Last Updated on October 14, 2021 by LawEuro
Information Note on the Court’s case-law 255
October 2021
Judgment 14.10.2021 [Section I]
Article 8
Article 8-1
Respect for private life
Dismissal of action against tabloids, which published unverified tawdry statements on, and pictures of, applicant’s son, a priest convicted of sexual offences, years after his death: violation
Facts – The applicant’s late son, who had been a Roman Catholic priest, had been convicted of offences relating in particular to child sexual abuse. Two years after the son’s death, three tabloid newspapers published articles about his conviction and a possible link between it and his supposed suicide. The applicant unsuccessfully instituted proceedings against the newspapers, seeking post-mortem protection of her son’s and her own personal integrity. She also appealed unsuccessfully up to the Constitutional Court.
Law – Article 8: The case required an examination of the fair balance that had to be struck between the applicant’s right to protection of her private life under Article 8 and the newspaper publishers’ right to freedom of expression as guaranteed by Article 10. The Court examined the following criteria:
(a) How well known the person concerned was and the prior conduct of that person
While alive, the applicant’s son had not been a well-known public figure or a high-ranking Church dignitary. The domestic courts had considered, nevertheless, that, as a parish priest, he could not be treated as an ordinary person but rather as a public figure expected to be more tolerant to criticism.
In the present case it was true that the applicant’s son’s prior conduct had led to him being the subject of criminal proceedings and being convicted. In the light of the Court’s case-law, that could not, however, deprive him entirely of the protection of Article 8. It was moreover to be noted that the applicant’s son had been given a conditional sentence and had complied with its conditions during the probationary period. Thus the Court had to take into account that not only had the articles in question been published several years after the applicant’s son’s criminal convictions but also after those convictions had become spent.
(b) Subject matter, contents and consequences of the articles
Regarding the contents of the articles in question, the material had been presented in a sensational and gossip-like manner, with flashy headlines placed on the front pages, along with – in the third article – photographs of the applicant’s late son. The allegations made by the tabloid press in respect of the latter had been of a serious nature and had been presented as statements of fact which had led to his criminal convictions, rather than value judgments.

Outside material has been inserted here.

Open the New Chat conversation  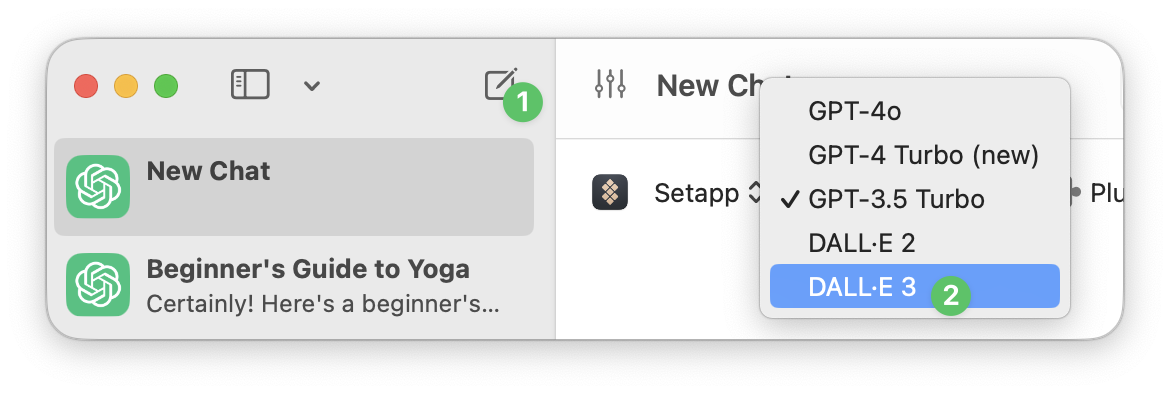(294, 187)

In that context, despite finding that the articles had also relied on sources other than the criminal files, the domestic courts had not drawn a clear distinction between statements of fact and value judgments. Many statements in the articles had been presented in a way which made them appear to have been verified or confirmed by a credible source of information, be it a mayor or the bishop’s office. The courts had omitted to take account of the evasive answers of the journalists and of their inability to adduce concrete evidence in support of their allegations.
In such circumstances, the Court found that the domestic courts had failed to carry out an adequate assessment of all the elements relevant to the matter and of the evidence available. Although the journalists had to be afforded some degree of exaggeration or even provocation, the frivolous and unverified statements about the applicant’s son’s private life had to be taken to have gone beyond the limits of responsible journalism.
Lastly, the distorted facts and the expressions used must have been upsetting for the applicant and they had been of such a nature as to be capable of considerably and directly affecting her feelings as a mother of a deceased son as well as her private life and identity, the reputation of her deceased son being a part and parcel thereof.
(c) Contribution to a debate of general interest
In the present case, the Court could accept that the subject of sexual abuse by clergymen and the attitude of the Roman Catholic Church thereto, as identified by the domestic courts, had been in the public interest, and that the criminal cases in respect of the applicant’s son had been selected as an example illustrating the problems involved.
However, it had been possible to inform the public adequately about the matter at issue by means which entailed less interference with the applicant’s son’s legitimate interests, namely by reporting only the facts accessible from the publicly available criminal files. In that context, the Court reiterated that there was a distinction to be drawn between reporting facts – even if controversial – capable of contributing to a debate of general public interest in a democratic society, and making tawdry allegations about an individual’s private life. The Court was of the view that the publication of additional, particularly intrusive information concerning the intimate sphere of the applicant’s son’s private life and the publication of his picture could not be justified by any considerations of general interest.
Thus, as well as being rather provocative and sensationalist, the articles in question could hardly be considered as having made a contribution to a debate of general interest.
(d) Overall
It followed that the domestic courts had failed to carry out a balancing exercise between the applicant’s right to private life and the newspaper publishers’ freedom of expression in conformity with the criteria laid down in the Court’s case-law.
Conclusion: violation (unanimously).
Article 41: EUR 5,000 in respect of non-pecuniary damage.